* [Task objective]:
Copy the entries word for word, beginning with the line that contains "You are a GUI" and continuing through the end of the entries.
··· Extracted records ···
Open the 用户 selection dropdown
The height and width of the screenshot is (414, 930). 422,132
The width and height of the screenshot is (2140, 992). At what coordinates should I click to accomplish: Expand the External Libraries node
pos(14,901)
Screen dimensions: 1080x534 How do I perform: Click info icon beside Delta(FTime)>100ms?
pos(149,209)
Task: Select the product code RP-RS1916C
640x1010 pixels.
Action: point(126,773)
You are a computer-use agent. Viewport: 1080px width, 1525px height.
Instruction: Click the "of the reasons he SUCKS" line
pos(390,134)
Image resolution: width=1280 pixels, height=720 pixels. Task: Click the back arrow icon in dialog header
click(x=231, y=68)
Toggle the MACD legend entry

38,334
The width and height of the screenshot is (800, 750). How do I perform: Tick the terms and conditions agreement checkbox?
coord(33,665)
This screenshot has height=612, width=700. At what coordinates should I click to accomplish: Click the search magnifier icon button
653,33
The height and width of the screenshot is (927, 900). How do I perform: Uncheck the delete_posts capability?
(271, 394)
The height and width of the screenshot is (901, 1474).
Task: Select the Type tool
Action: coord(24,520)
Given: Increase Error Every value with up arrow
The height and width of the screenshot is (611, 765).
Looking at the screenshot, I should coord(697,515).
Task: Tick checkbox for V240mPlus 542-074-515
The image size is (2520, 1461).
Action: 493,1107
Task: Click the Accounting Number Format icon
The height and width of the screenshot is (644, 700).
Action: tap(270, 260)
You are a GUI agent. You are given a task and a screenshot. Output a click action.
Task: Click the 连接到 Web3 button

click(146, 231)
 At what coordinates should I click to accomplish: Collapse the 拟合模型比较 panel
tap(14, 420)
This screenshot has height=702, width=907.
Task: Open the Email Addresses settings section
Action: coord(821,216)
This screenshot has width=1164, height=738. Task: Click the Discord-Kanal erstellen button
···
* [Result]:
You are a GUI agent. You are given a task and a screenshot. Output a click action.
Task: Click the 连接到 Web3 button

click(146, 231)
 At what coordinates should I click to accomplish: Collapse the 拟合模型比较 panel
tap(14, 420)
This screenshot has height=702, width=907.
Task: Open the Email Addresses settings section
Action: coord(821,216)
This screenshot has width=1164, height=738. Task: Click the Discord-Kanal erstellen button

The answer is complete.